Iceberg
Scientists have long suspected icebergs to have a link with earthquakes. When the huge March 11 earthquake triggered the Tohoku Tsunami in Japan that flattened entire coastal towns and killed nearly 16,000, scientists knew that tracking the wave could provide visual proof of the connection. Reuters

The tsunami that devastated Japan in March 2011 was so powerful that it tore off a piece of Antarctica -- 8,000 miles away from the earthquake's epicenter.

Roughly 18 hours after the earthquake began, powerful swells of waves reached Antarctica, tearing off several chunks from an ice shelf that in total are double the size of Manhattan.

The iceberg calving was detailed in a paper published in the Journal of Glaciology on Monday. According to a statement issued by NASA, the correlation discovered "marks the first direct observation of such a connection between tsunamis and icebergs."

On a hunch that seismic activity could be linked to glacier activity thousands of miles away, Kelly Brunt, a cryosphere specialist at Goddard Space Flight Center, Greenbelt, Md., and her colleagues kept a close eye on the ice formations in the south pole after Tohoku Tsunami was triggered in the Pacific Ocean. Using advanced satellite imagery, scientists were able to watch the Sulzberger Ice Shelf ice shelves react to the swells, in close to real time.

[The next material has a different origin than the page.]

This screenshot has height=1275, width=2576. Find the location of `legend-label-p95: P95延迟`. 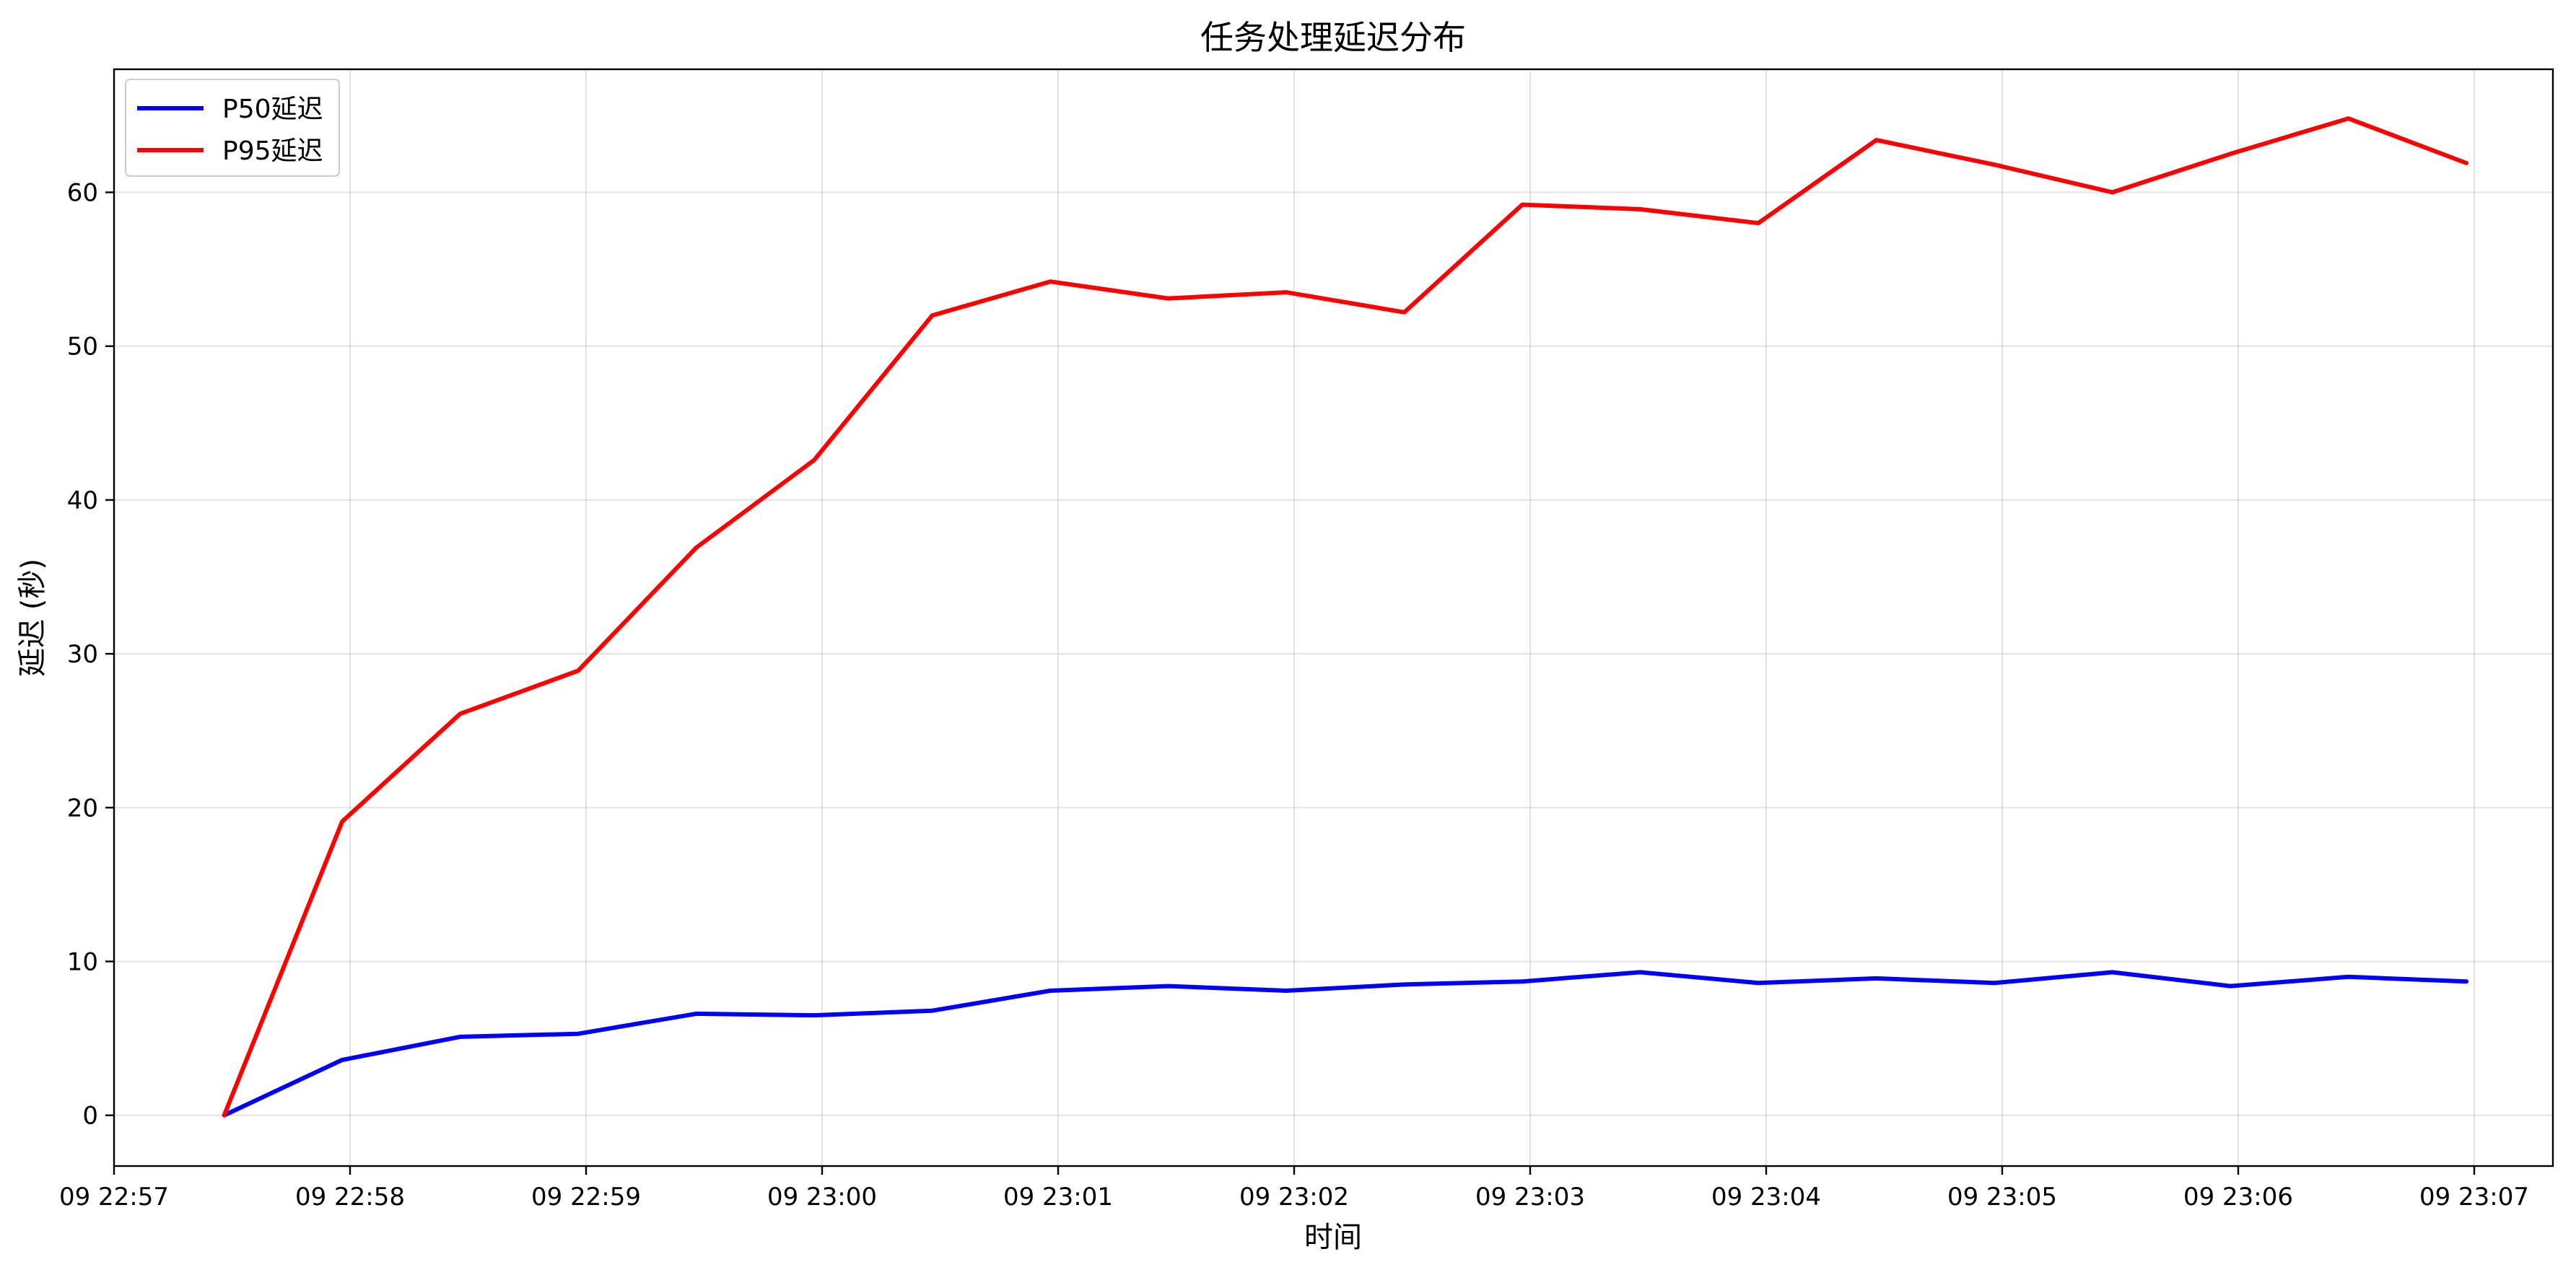

legend-label-p95: P95延迟 is located at coordinates (272, 151). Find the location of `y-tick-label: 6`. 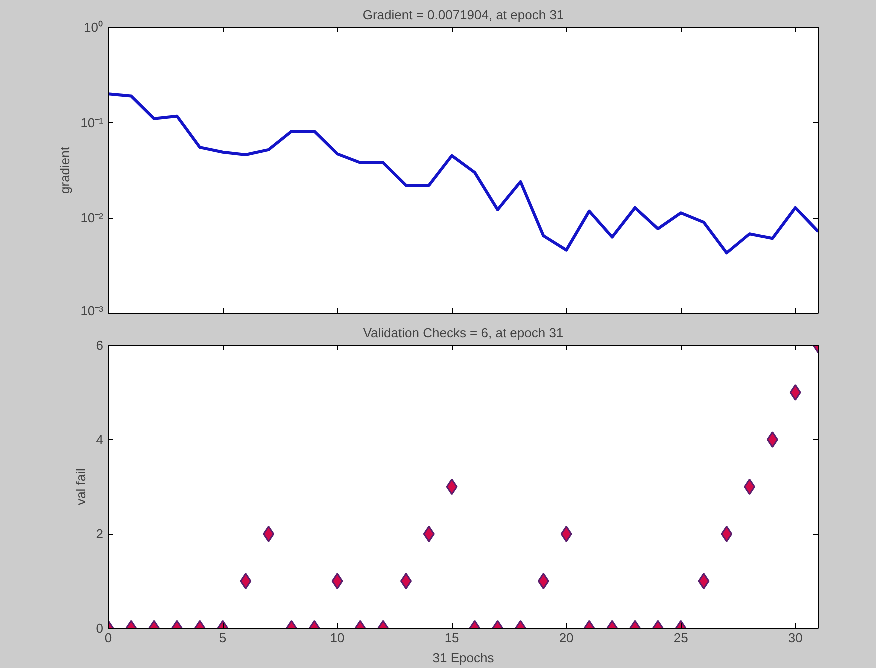

y-tick-label: 6 is located at coordinates (100, 346).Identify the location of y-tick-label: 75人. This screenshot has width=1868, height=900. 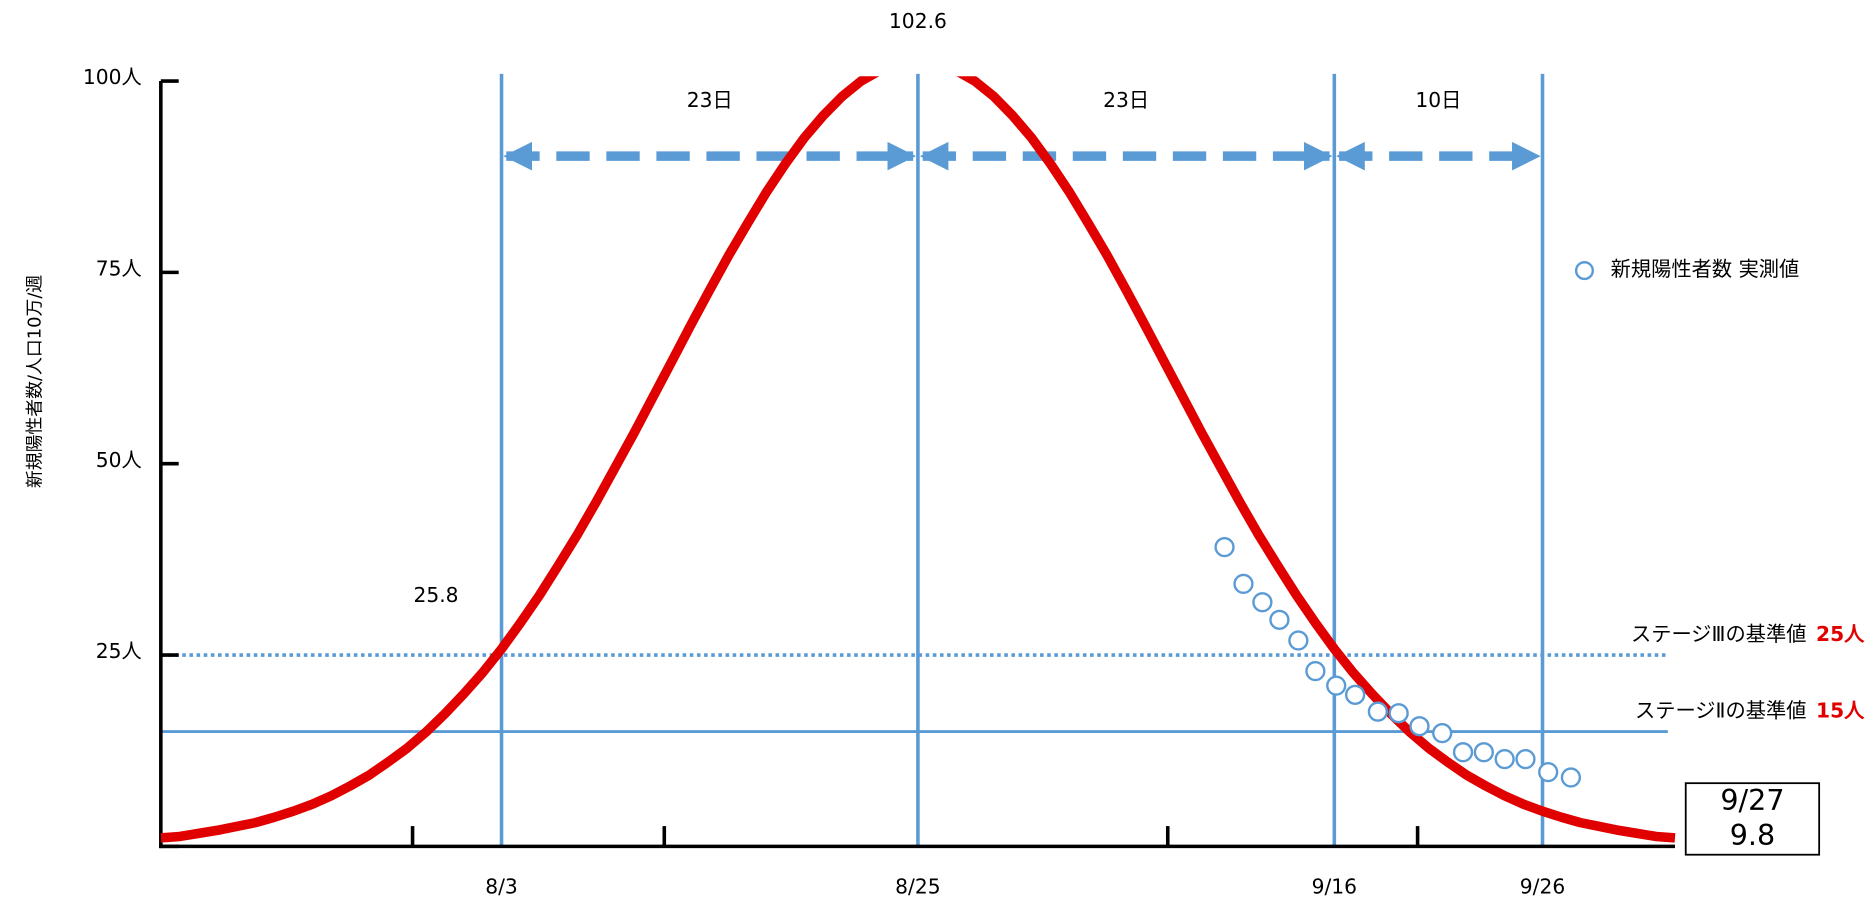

"In the past we've had calving events where we've looked for the source. It's a reverse scenario - we see a calving and we go looking for a source," Brunt said in the NASA release. "We knew right away this was one of the biggest events in recent history - we knew there would be enough swell. And this time we had a source."

Although the swell was an unimpressive one foot high when it reached the Sulzberger shelf, the consistency of the waves were disruptive enough cause the calving.

Brunt's colleague, Emile Okal from Northwestern University, believes the discovery may be able to help retroactively explain mysterious historical incidences of iceberg calving.

"In September 1868, Chilean naval officers reported an unseasonal presence of large icebergs in the southernmost Pacific Ocean, and it was later speculated that they may have calved during the great Arica earthquake and tsunami a month earlier," Okal said. "We know now that this is a most probable scenario."

The March 11 earthquake and subsequent tsunami destroyed entire towns and villages, killing 16,000 people.